Mercury is a naturally occurring metal found in cinnabar, and low levels of it seep into the environment from rocks and soils, and in volcanic eruptions. The use of mercury in thermometers, dental fillings, fluorescent
light bulbs, vacuum gauges, some pharmaceuticals and older batteries, along with industrial wastes from mining, cement kilns, the manufacture of chlorine, and coal power plants have added tens, if not hundreds of thousands of tonnes of mercury to the global environment.

A United Nations Environment Programme (UNEP) report released last month found 70 percent of mercury emissions of human origin come from the burning of coal and the incineration of waste, annually pumping 1,500 tonnes of the metal into the environment.

Technologies are available to reduce mercury emissions from power stations by about 80 percent but they are costly, added the report, 'Global Mercury Assessment'. But UNEP urged governments to introduce drastic mercury reduction programmes.

Mercury is an element, so it does not disappear or break down. Moreover, mercury particles are easily transported by air currents thousands of kilometers from where they were produced. As a result, virtually all fish contain traces of the metal.

Fish pick up methyl mercury, a form of the element that binds to the protein in their bodies, from microorganisms in oceans and lakes. As big fish eat little fish, they absorb the methyl mercury in their prey so that larger older fish, such as swordfish, shark, and tuna, carry more of the metal than other species like salmon and shrimp.

In February, the U.S. Environmental Protection Agency (USEPA) reported that eight percent of all U.S. women of childbearing age - five million in all had mercury levels high enough to potentially cause learning disabilities, including reduced IQ and problems with motor skills, in their unborn children.

The EPA recommends that women and children under the age of six limit their fish consumption and avoid certain species entirely.

"While there is more and more evidence that at low doses mercury has subtle effects on a developing child," said Laurie Chan, associate professor at McGill University's Centre for Indigenous Peoples' Nutrition in Montreal, "we have to be very careful about the real risks mercury poses".

"We don't want people to get the message that they shouldn't necessarily eat less fish." Public health officials have long recommended eating two meals of fish a week but most North Americans do not consume that quantity.

It is particularly important for aboriginal people in northern Canada to continue to eat fish and other wild foods, added Chan, because the switch in their diets from traditional foods to market-based ones has been much more hazardous to their health.

Skyrocketing rates of diabetes and heart disease are just two of the health impacts. "Market-based diets are a lot worse for aboriginals than eating fish or marine animals containing mercury or PCBs," according to Chan.

But they should minimize their exposure to contaminates by choosing species and the parts of the fish or animal that have the lowest contaminate levels, she added.

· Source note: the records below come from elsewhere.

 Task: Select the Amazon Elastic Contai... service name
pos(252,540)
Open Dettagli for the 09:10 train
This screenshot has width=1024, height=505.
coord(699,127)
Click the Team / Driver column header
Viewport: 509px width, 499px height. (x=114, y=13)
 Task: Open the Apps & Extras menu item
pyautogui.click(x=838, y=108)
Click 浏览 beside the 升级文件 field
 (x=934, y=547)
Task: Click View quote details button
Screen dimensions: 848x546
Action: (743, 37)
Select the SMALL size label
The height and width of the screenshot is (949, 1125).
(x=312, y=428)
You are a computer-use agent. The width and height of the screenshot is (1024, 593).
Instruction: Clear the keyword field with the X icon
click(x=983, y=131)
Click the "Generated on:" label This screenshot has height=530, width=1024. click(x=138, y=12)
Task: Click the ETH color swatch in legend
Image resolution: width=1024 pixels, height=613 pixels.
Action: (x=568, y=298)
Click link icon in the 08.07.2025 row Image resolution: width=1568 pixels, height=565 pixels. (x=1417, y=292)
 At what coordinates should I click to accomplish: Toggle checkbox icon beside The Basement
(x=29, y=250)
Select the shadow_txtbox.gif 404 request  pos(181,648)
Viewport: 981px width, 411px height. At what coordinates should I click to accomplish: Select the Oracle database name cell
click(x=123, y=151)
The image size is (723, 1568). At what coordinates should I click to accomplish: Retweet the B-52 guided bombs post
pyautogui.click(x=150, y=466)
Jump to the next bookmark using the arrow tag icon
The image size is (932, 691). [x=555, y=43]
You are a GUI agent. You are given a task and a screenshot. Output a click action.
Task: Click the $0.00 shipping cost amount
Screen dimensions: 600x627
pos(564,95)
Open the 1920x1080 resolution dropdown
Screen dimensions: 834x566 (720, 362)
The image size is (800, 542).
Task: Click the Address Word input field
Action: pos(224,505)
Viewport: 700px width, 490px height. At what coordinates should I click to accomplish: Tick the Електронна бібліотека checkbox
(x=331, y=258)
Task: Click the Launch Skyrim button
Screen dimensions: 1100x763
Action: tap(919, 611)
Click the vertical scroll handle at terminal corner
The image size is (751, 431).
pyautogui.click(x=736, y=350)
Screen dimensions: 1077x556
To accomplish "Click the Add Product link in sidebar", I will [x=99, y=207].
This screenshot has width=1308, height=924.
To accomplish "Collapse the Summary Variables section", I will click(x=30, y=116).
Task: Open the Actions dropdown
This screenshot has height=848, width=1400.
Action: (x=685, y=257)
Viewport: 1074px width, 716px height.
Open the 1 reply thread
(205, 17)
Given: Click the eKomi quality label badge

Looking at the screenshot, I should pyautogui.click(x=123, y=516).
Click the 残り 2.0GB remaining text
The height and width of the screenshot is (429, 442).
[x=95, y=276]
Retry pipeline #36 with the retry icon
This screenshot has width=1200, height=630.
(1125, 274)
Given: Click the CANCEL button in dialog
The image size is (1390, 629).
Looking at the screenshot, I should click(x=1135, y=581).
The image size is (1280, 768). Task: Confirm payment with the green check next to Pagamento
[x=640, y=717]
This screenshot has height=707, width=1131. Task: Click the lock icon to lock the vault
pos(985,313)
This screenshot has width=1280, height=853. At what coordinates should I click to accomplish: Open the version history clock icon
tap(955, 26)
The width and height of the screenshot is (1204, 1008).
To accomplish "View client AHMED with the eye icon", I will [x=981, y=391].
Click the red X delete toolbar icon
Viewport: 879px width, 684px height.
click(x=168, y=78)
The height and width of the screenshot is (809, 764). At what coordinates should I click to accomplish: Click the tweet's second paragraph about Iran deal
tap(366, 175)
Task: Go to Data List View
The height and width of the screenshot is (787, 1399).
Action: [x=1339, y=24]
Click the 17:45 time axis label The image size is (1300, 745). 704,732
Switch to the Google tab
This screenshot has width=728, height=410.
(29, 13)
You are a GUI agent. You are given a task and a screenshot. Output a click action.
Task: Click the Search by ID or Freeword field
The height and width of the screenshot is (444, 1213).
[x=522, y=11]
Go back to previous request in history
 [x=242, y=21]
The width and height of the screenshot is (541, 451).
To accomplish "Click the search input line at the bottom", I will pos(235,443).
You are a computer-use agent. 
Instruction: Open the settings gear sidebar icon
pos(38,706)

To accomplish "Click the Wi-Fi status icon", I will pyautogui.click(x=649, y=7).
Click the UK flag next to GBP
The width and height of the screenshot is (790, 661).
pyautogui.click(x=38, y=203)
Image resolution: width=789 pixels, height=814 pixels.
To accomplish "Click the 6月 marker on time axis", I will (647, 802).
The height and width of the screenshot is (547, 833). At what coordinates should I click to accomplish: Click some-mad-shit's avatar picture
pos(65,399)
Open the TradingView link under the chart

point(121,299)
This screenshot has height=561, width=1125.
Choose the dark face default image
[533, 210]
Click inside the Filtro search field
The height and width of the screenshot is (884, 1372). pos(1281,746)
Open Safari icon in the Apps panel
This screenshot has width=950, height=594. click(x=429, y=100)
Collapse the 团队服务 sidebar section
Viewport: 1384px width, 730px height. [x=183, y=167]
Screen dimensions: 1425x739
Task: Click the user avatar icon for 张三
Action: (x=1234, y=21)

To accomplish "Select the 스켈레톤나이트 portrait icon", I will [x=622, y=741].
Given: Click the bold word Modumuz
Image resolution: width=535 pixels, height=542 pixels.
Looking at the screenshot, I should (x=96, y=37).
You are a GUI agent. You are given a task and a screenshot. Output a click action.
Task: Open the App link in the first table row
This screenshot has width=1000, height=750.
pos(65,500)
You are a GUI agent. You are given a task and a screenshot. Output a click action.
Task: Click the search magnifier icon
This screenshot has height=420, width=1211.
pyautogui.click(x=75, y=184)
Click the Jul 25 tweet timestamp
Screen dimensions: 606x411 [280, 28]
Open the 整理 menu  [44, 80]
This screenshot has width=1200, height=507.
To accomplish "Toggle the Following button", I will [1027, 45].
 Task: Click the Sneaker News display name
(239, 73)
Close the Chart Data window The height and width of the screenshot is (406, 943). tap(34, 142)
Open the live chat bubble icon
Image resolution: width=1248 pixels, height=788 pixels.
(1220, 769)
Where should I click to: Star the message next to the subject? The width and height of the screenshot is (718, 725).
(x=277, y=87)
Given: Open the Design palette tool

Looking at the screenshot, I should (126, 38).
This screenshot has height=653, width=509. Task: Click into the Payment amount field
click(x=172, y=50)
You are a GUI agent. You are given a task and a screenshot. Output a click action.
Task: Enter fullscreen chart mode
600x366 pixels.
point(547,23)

The general public should take a similar approach towards the fish they eat, Chan said. "The real issue for mercury is what fish and where?"

In North America, mercury levels in fresh-water fish are measured annually and warnings or fish advisories are issued. Nearly all large carnivorous fish, like lake trout, walleye, pickerel and pike have high mercury levels and the advisories warn against eating them. "These can be really dangerous
for children if eaten regularly and in quantity," said Carpenter.

But there is no way to know if fish bought in stores or served in restaurants is safe. No labeling standards exist and the same fish are often given different names. "Consumers have no assurance that these fish are not contaminated," said Carpenter.

Until proper regulations and an official guide to eating fish is in place, what should people do? Learn more about the fish you eat and apply Carpenter's rule of thumb: "Don't eat large carnivorous fish." Salmon are the exception, he says, but choose wild over farmed if possible because farmed salmon contain other contaminants.